Understanding TGF beta activation in health and disease

The TGF ( transforming growth factor) beta signalling pathway plays an essential role in many aspects of biology, including development of the embryo and maintenance of adult tissues. There are three different forms of TGF beta, each of which is secreted from cells in the form of an inactive or latent complex, and this complex is itself often bound to a much larger protein called latent transforming growth factor beta binding protein (LTBP). This large protein ensures that TGF beta is sequestered in the extracellular matrix, an insoluble collection of proteins and carbohydrates which surround cells, where it can be activated in response to specific signals and delivered to its receptor in a carefully regulated manner. Subsequent binding of TGFbeta to its receptor leads to many different cellular effects in tissues. This signalling pathway is disrupted in many different genetic and acquired diseases, such as cancer, autoimmune and inflammatory disorders and heritable diseases of the connective tissues including Marfan syndrome. We have recently identified one of the ways in which LTBP is localised to the extracellular matrix, by its interaction with a protein called fibrillin-1. We believe that studying this interaction in detail will provide insight into how TGF beta is released in an active form from the matrix, and how various diseases associated with excessive levels of TGF beta activation arise. Furthermore this basic science may provide new ways of designing drugs such as monoclonal antibodies or small molecule activators or inhibitors which will be invaluable in a research or clinical setting to manipulate the TGF beta signal.

This grant aims to investigate the structural and functional significance of the dynamic C-terminus of human LTBP1 and its interaction with human fibrillin-1. We wish to establish the importance of this interaction in modulating the activation of TGF beta, which is covalently bound to LTBP via its propeptide LAP at a site adjacent to this C-terminal region.

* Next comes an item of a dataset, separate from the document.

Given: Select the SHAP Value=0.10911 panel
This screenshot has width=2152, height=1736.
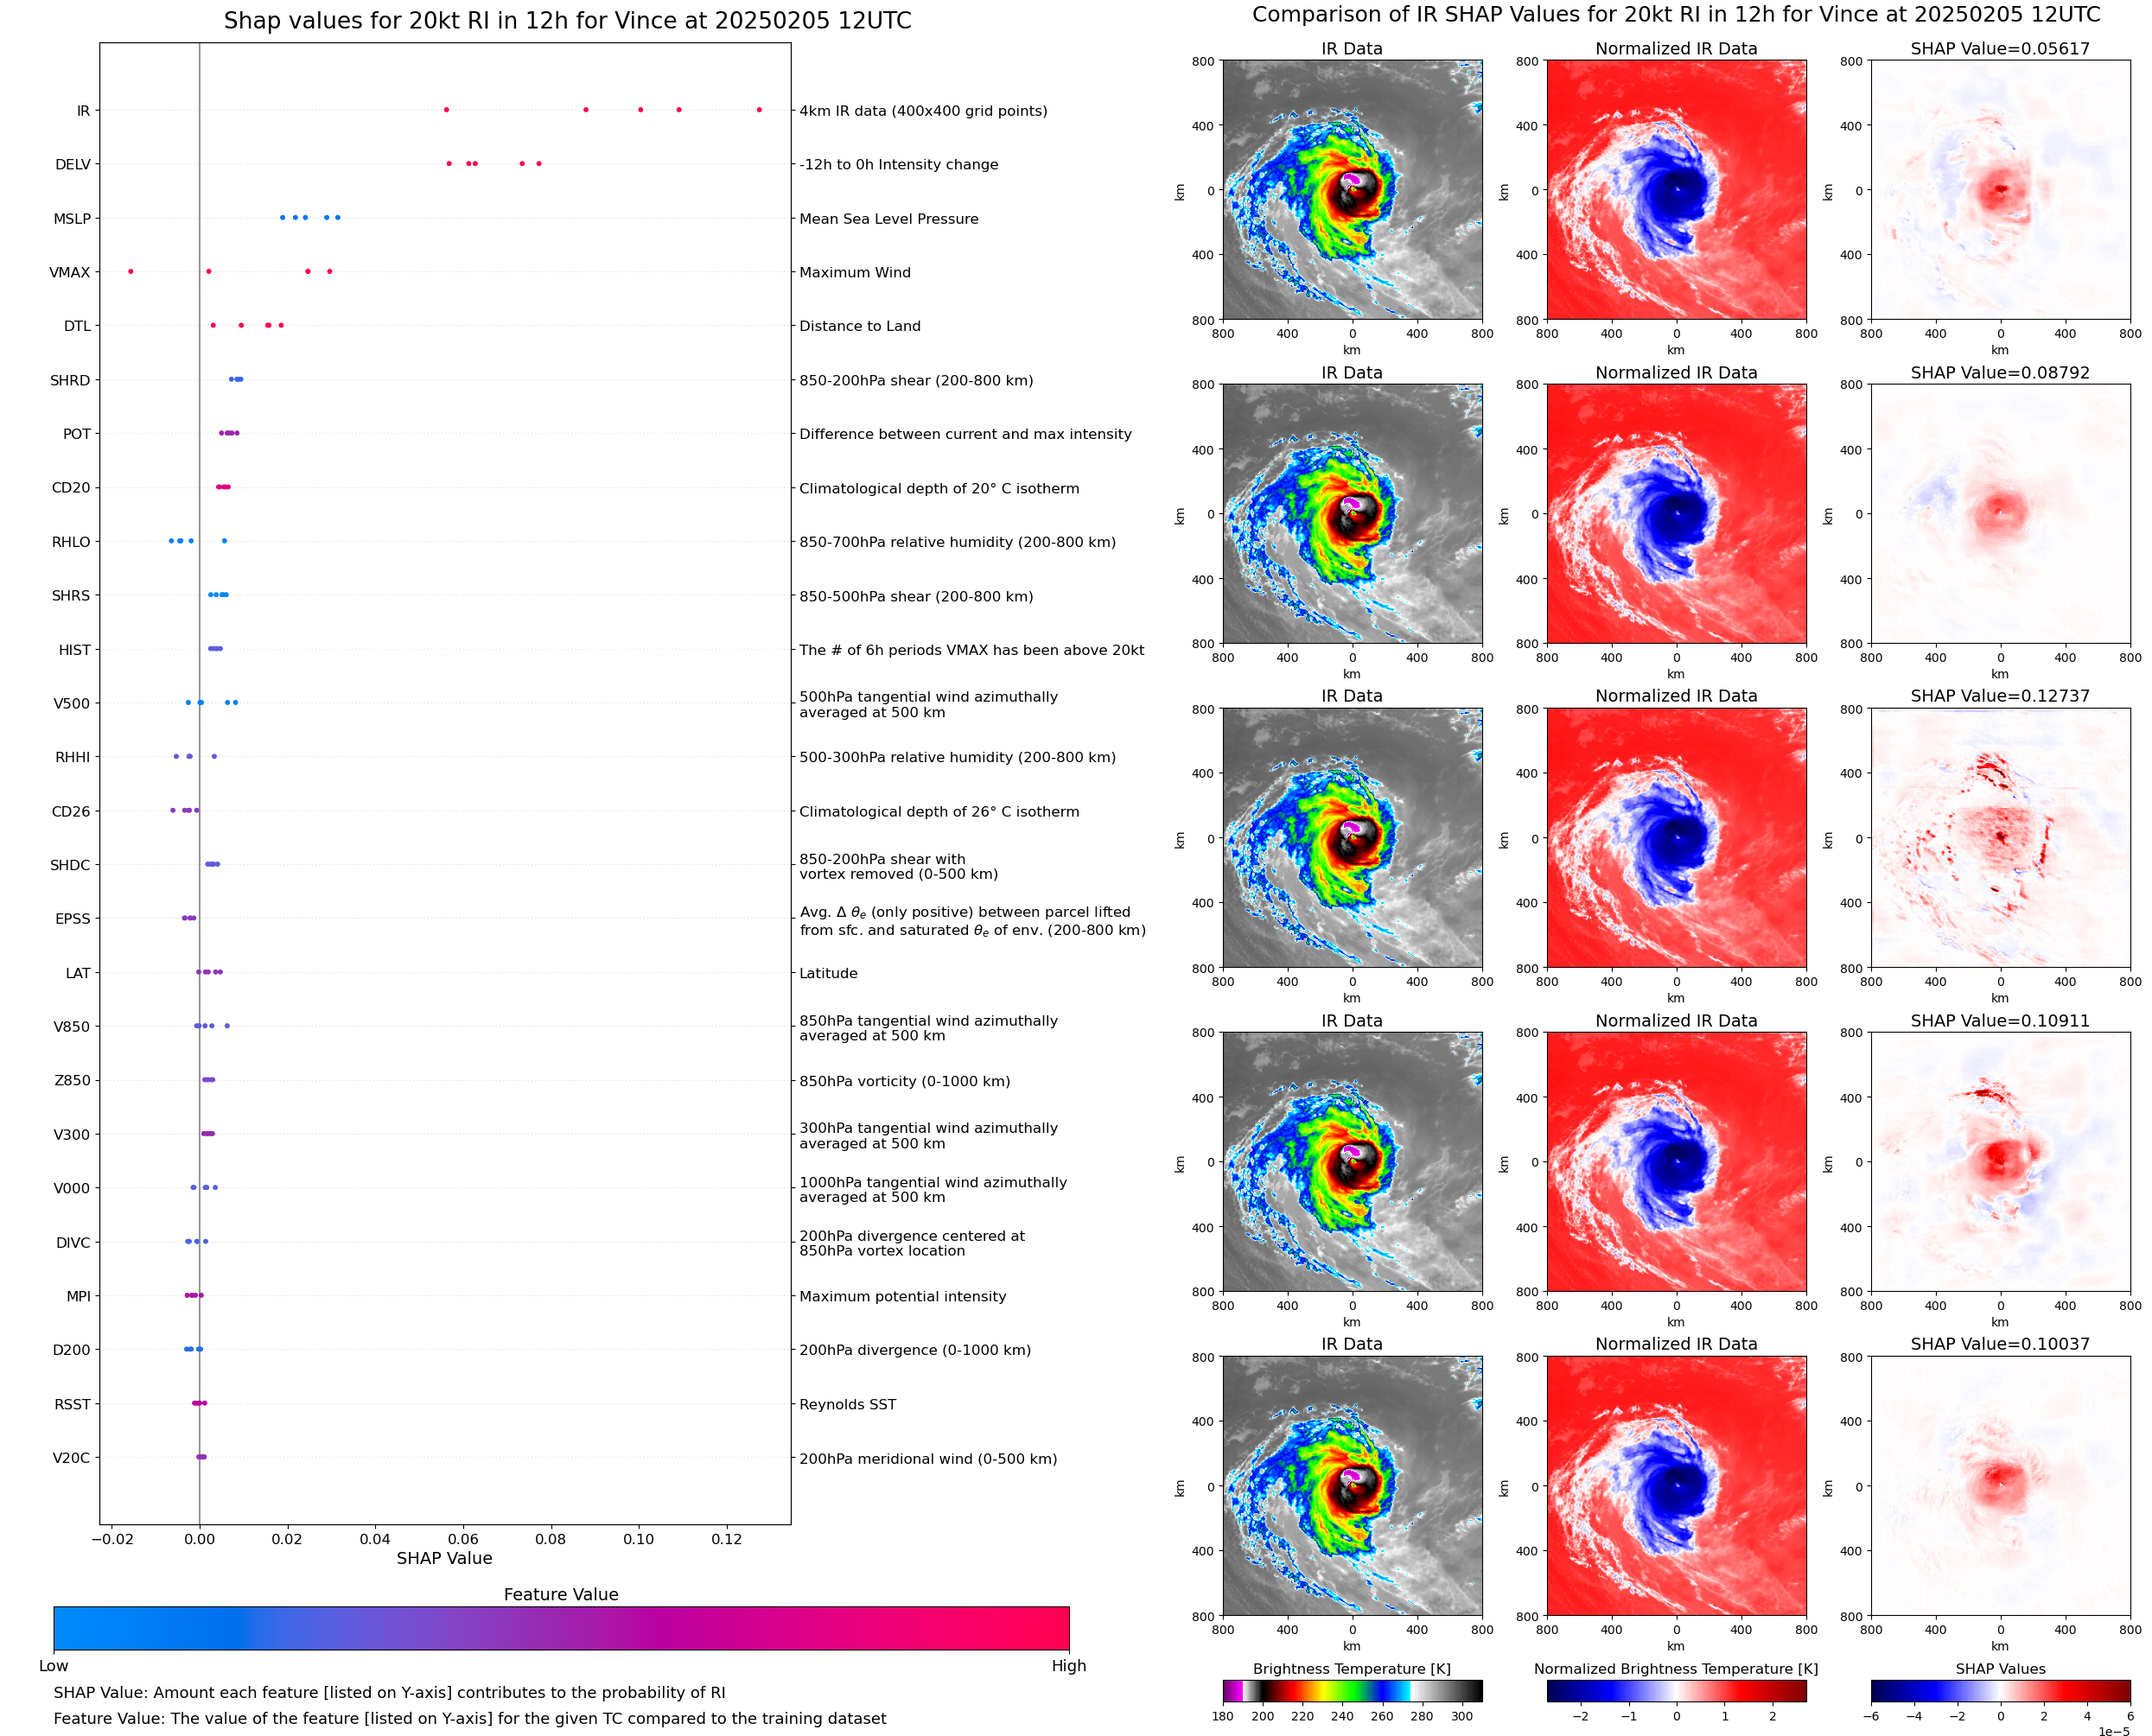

We will use the well established collaboration of Handford (biochemistry) and Redfield (biophysics) to investigate i) the structural basis of the LTBP/fibrillin-1 interaction for LTBP1 and other isoforms shown to bind to fibrillin-1 (using site-directed mutagenesis, NMR, SPR and related biophysical techniques), and ii) the functional importance of this interaction for TGFbeta activation, using an established TGFbeta reporter cell line in co-culture with normal and deficient fibroblast lines secreting fibrillin-1 and LTBP variants. These data will give new mechanistic insights into the role of extracellular matrix in regulating TGF beta activation, and molecular mechanisms underlying various connective tissue diseases which lead to over-activation of TGF beta. Furthermore these studies have the potential to direct further in vivo models as well as provide a rational basis for the design of novel antagonists /agonists. Results will be presented at international conferences on TGF beta signalling and disease, and any commercial exploitation will be handled by ISIS Innovation, University of Oxford.

Since TGF beta signalling is of major importance to metazoan development and homeostasis, any new mechanistic insight into the role of the extracellular matrix ( ECM) in regulating the activity of TGFbeta should prove invaluable in understanding its role in normal biology as well as in pathological situations. Our new data presented in this application have already increased our understanding of the molecular properties of LTBPs, which sequester TGF beta in the ECM, and suggested a number of functional experiments to complement ongoing structural studies that directly address mechanisms of TGF beta activation. The bioinformatics investigations of the evolution of the LTBP/fibrillin family have also suggested a hierachy of protein/protein interactions involved in TGF beta activation which complement the experimental approach outlined in this application. We are at an early stage of dissecting the contribution of LTBP/fibrillin interactions, but our production of purified proteins for molecular studies have the potential to be used to develop monoclonal antibodies. These may prove useful as research or therapeutic tools to manipulate the LTBP/fibrillin interaction within the ECM. There is an established infrastructure and pipeline to develop such reagents through ISIS Innovation, the University of Oxford technology transfer company, in accordance with MRC policy. Handford has experience of developing such reagents and is part of a CRUK Programme to develop monoclonal antibody reagents to regulate Notch signalling. Both Handford and Redfield believe in the importance of engaging in Public Understanding of Science activities. We will willingly give support to the MRC to facilitate communication of our research discoveries, and will also engage with the public at other suitable events such as Science Open Days, School activities/ talks and visits.